A forum for reverse engineering, OS internals and malware analysis 

Forum for analysis and discussion about malware.
 #521  by EP_X0FF
 Fri Apr 02, 2010 5:10 am
Malware analyzed by me in the beginning of this year. Contains specific code against Rootkit Unhooker <= 3.8 (last available version is unaffected) and IceSword, see dump for more info.
Primitive trojan using AppInit_Dll's key for WINMM.dll loading (because it's loading codecs) and setting itself as multimedia codec in registry:

HKLM\Software\Microsoft\Windows NT\CurrentVersion\Drivers32
value: midi9 c:\auxspy.dll

to be loaded into address space of newly created processes.
Contains only one interesting thing inside - blacklist of security software. Because user32.dll initializes a lot of crap (including AppInit) trojan code executed before application entry point and able to kill application if it matches built-in signature.

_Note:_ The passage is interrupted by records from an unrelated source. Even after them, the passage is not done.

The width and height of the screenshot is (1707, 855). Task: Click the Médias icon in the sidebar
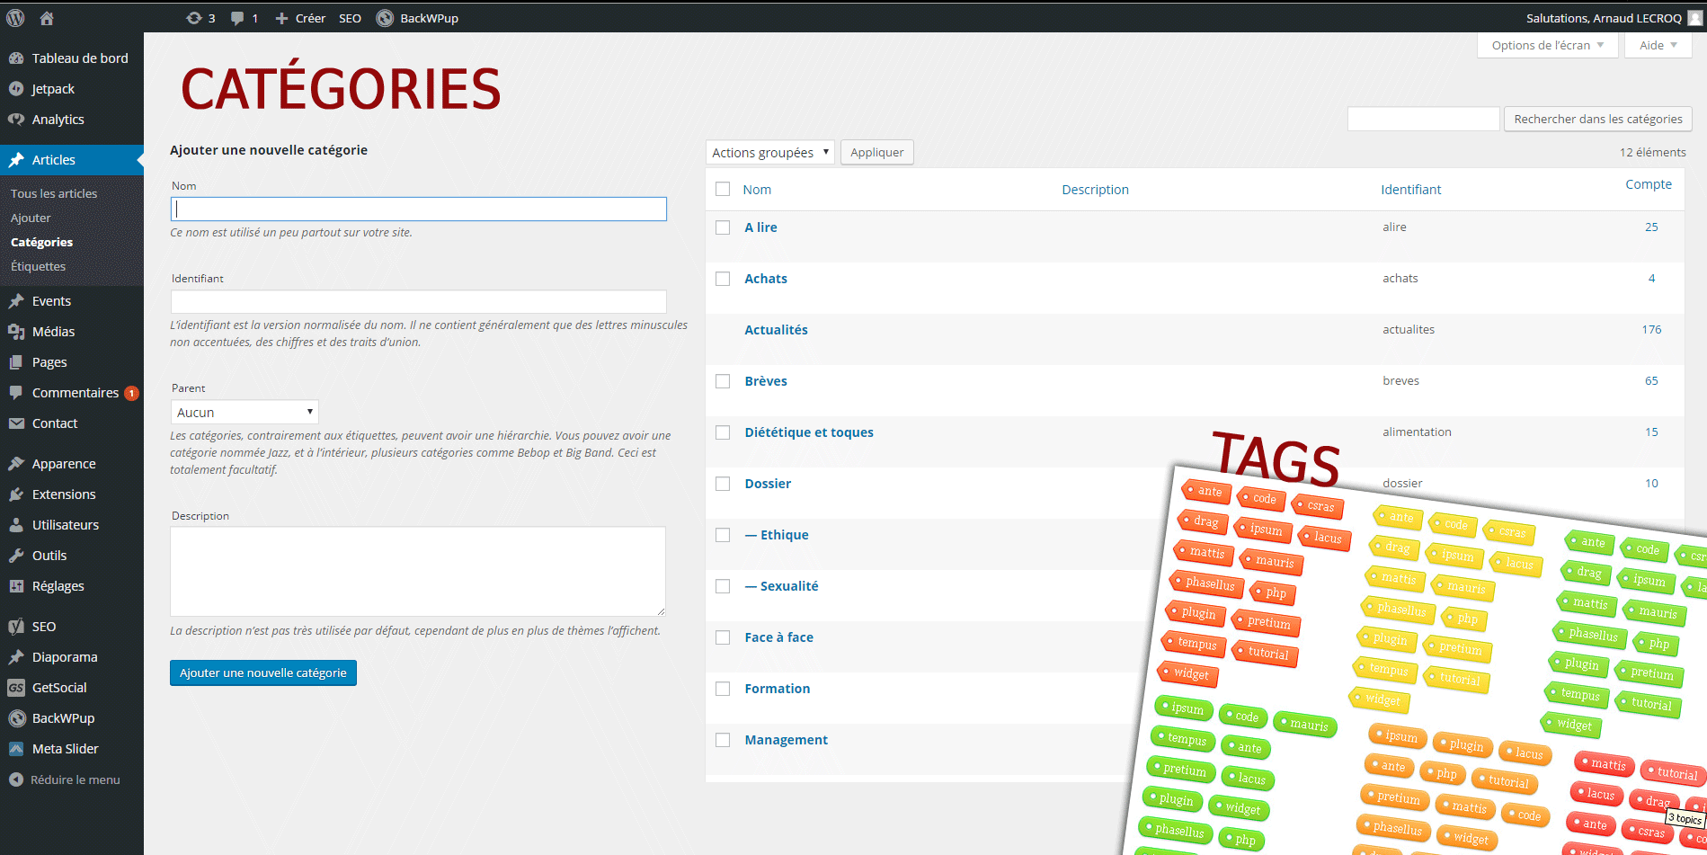tap(16, 332)
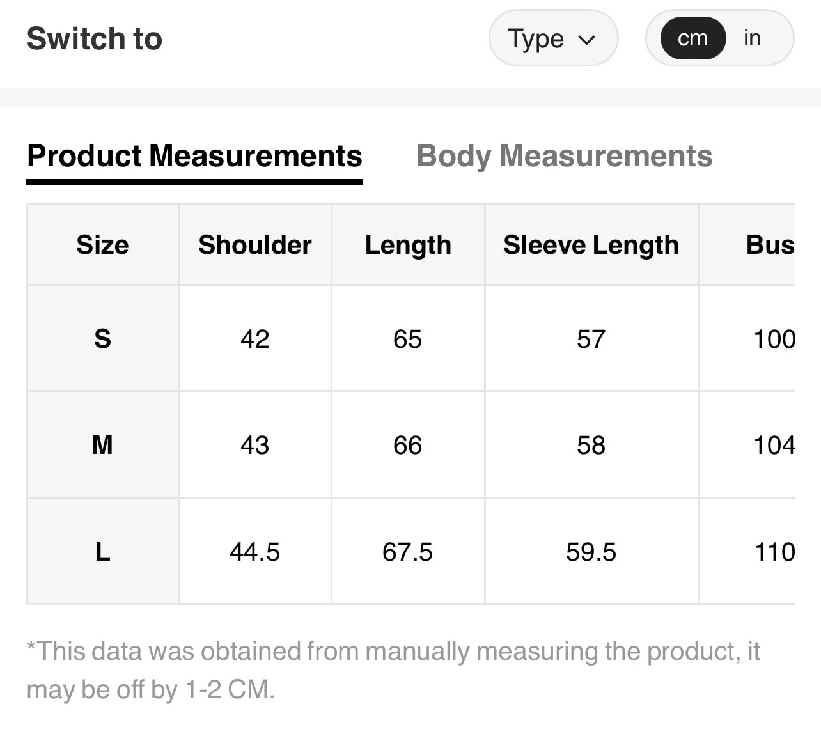Switch units to cm
Image resolution: width=821 pixels, height=734 pixels.
692,38
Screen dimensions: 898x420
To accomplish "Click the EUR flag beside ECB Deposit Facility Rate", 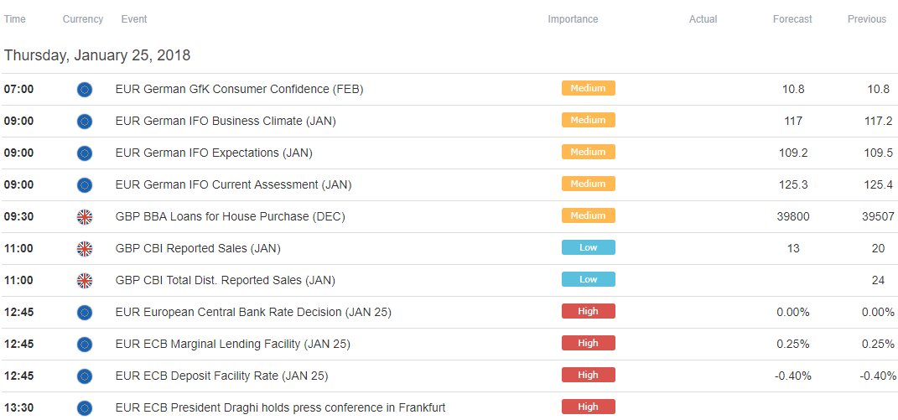I will (84, 376).
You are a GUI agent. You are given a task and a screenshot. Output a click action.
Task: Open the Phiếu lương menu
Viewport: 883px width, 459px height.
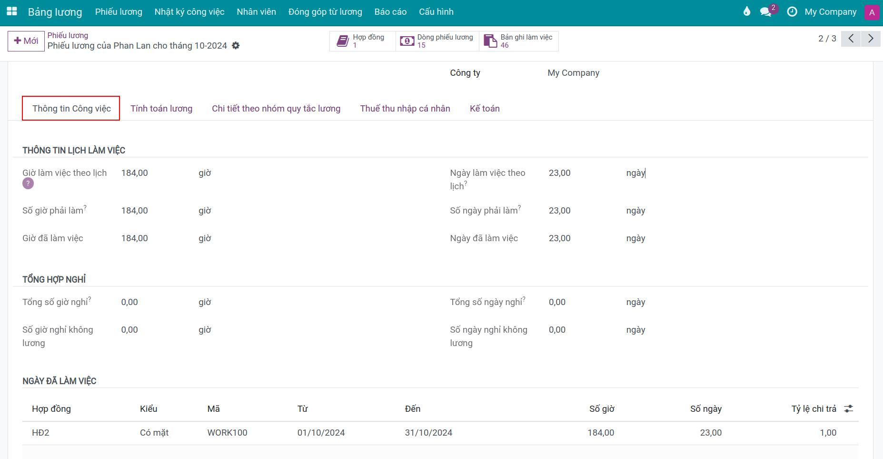(119, 12)
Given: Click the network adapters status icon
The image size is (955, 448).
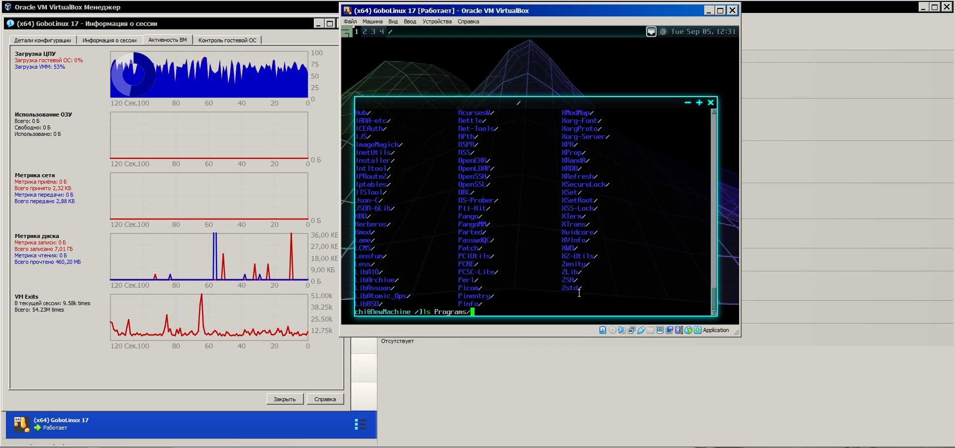Looking at the screenshot, I should pos(631,330).
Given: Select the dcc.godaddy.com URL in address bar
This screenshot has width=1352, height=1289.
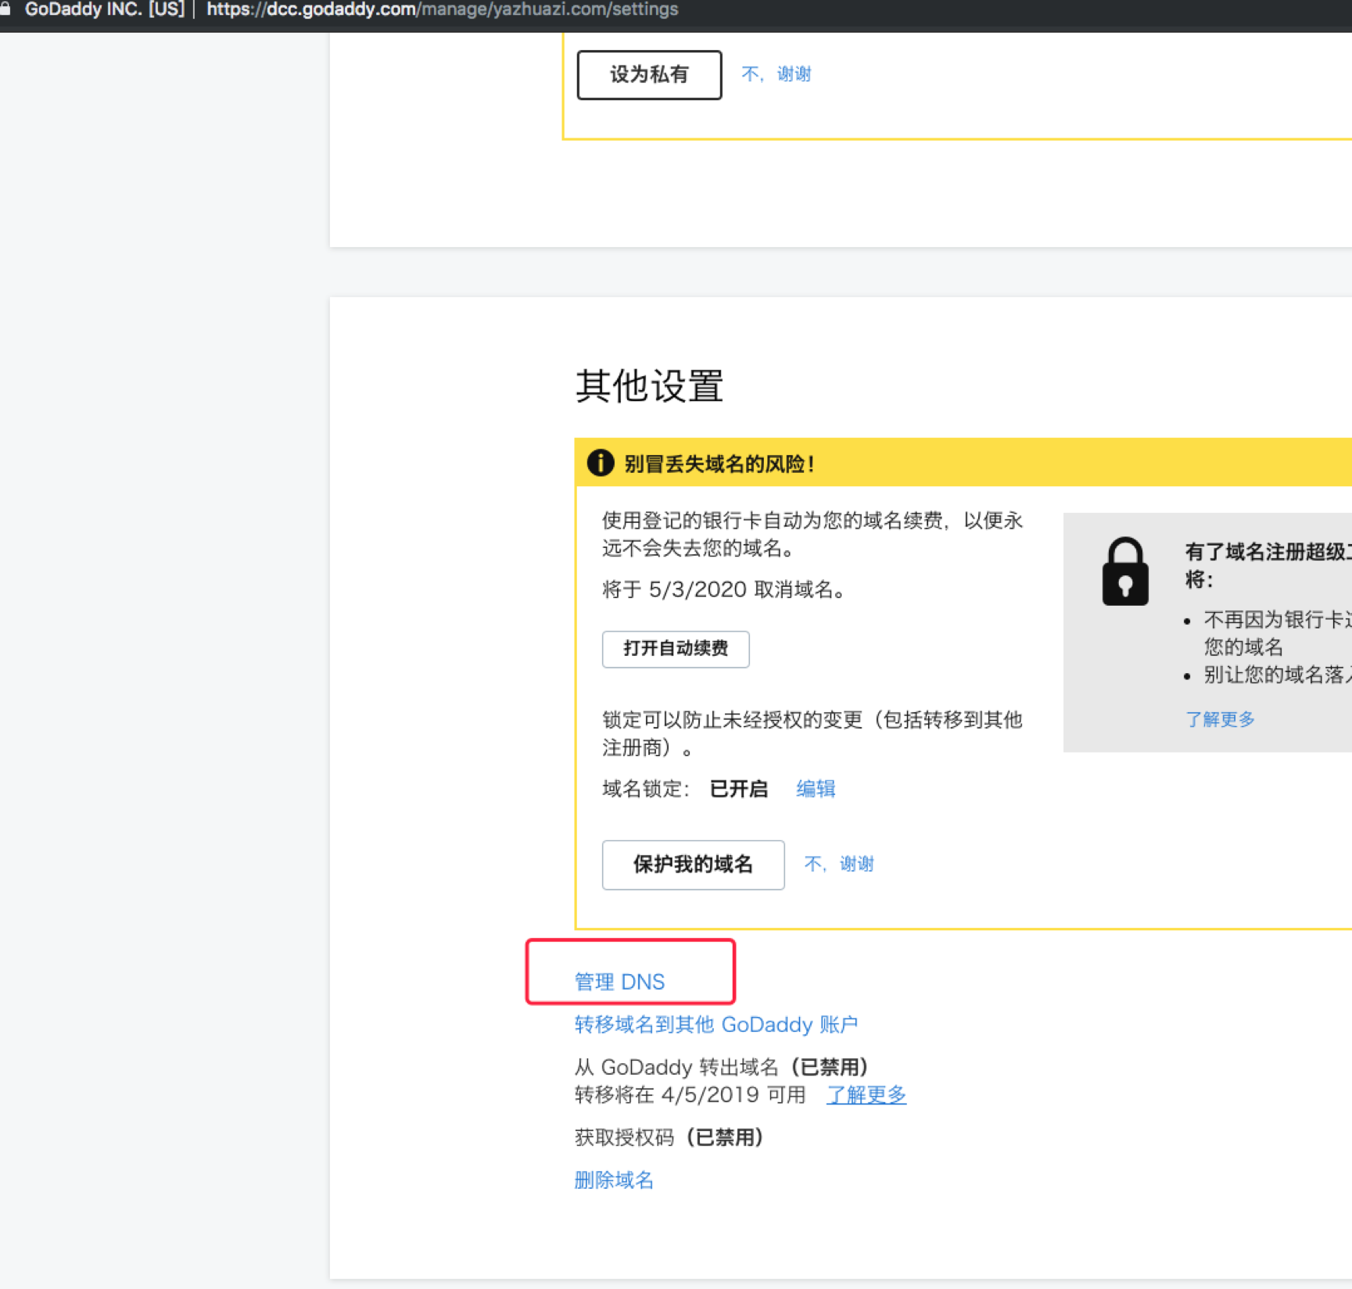Looking at the screenshot, I should [x=442, y=9].
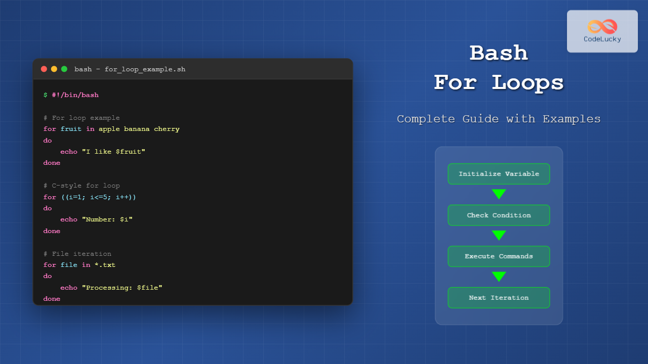Select the Bash For Loops heading

499,67
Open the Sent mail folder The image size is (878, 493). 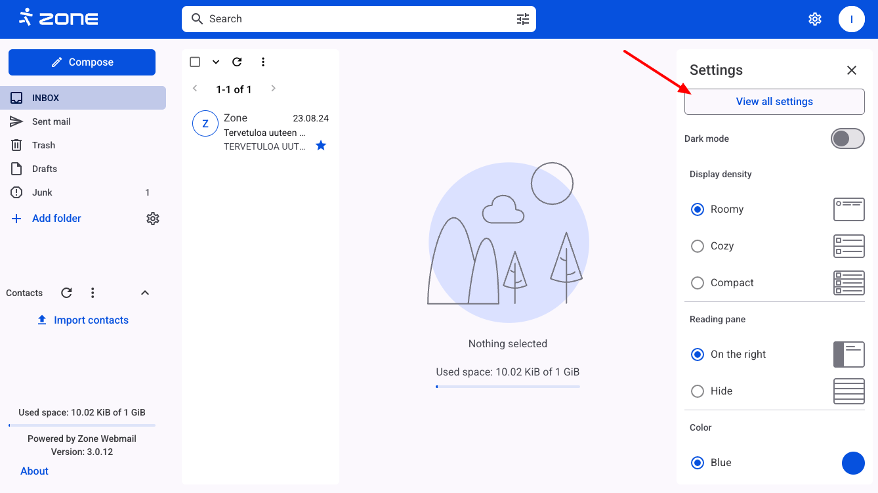pos(51,121)
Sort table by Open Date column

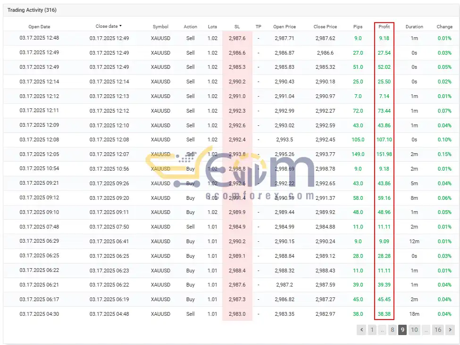[x=39, y=27]
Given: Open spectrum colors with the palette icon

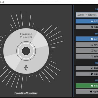Looking at the screenshot, I should point(92,74).
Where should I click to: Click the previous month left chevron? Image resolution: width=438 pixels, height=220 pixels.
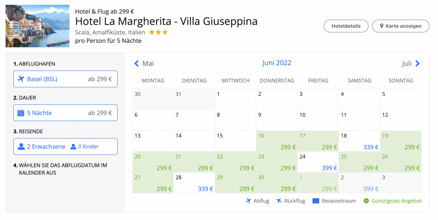(x=136, y=63)
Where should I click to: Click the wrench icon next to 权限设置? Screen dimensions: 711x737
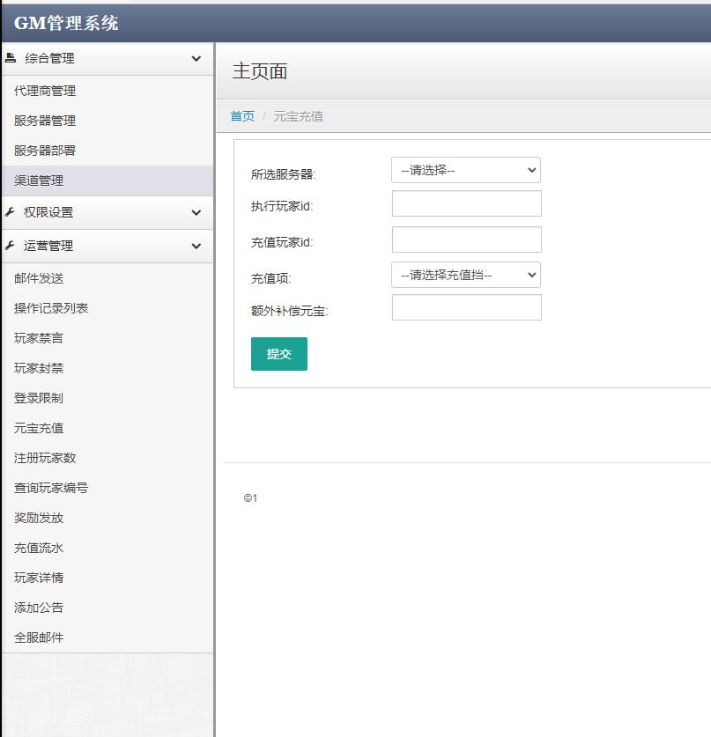coord(12,212)
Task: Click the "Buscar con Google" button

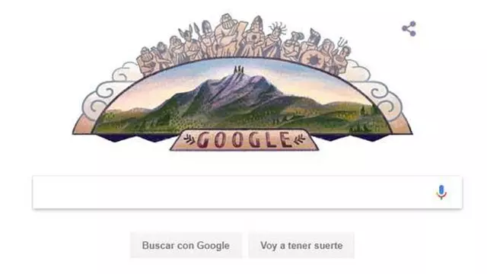Action: tap(186, 245)
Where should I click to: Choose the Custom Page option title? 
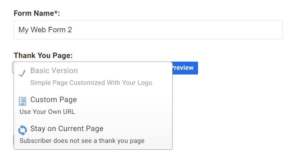click(x=53, y=100)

Below is dump of blacklist.
wininet.dll ws2_32.dll\ntdll.dll //fHqq Referer:
SS: Host: TSYSCHECK RKHDRV software\microsoft\windows nt\currentversion\ AppInit_DLLs winmm.dll windows drivers32 midi9 BINRES Antirootkit guardxup. .pif
location: custom http://www.google. http://www.bing.com search.yahoo. search rds.yahoo yimg acl .bat .reg cmd reged /windows nt/ HTTP/1.0 302 Found
Content-Length: 0
Location: AntiMcHTNOD3LIVEPand<UA COMOESS CAUpLiveNortSpySEnigAVPUTMUFAdobSUPEMpCo IceSword Malwarebytes format=rss c.atdmt.com .googlehosted.com mcafee clamav prevx pandasecurity avir kaspersky bitdefender drweb .eset. sophos symantec onecare
When injected trojan dll rebased at specific (auto-calculated?) address, worker thread created.
You do not have the required permissions to view the files attached to this post.
 #522  by gjf
 Fri Apr 02, 2010 9:23 am
Oh, midi9! I believe there is a famoly of malware using this specific name :)

As I understand
HKLM\Software\Microsoft\Windows NT\CurrentVersion\Drivers32
value: midi9 c:\auxspy.dll
the path can be different as well as the name (which can be as "auxspyXXX.dll")?
 #525  by EP_X0FF
 Fri Apr 02, 2010 12:34 pm
Sure :) I placed it to C:\ and named auxspy.dll for easy loading from my own malware loader :)
ITW this sample drops into X:\Documents and Settings\<UserName>\Temp directory with random name and extension or to %systemroot\system32%, I saw both variants.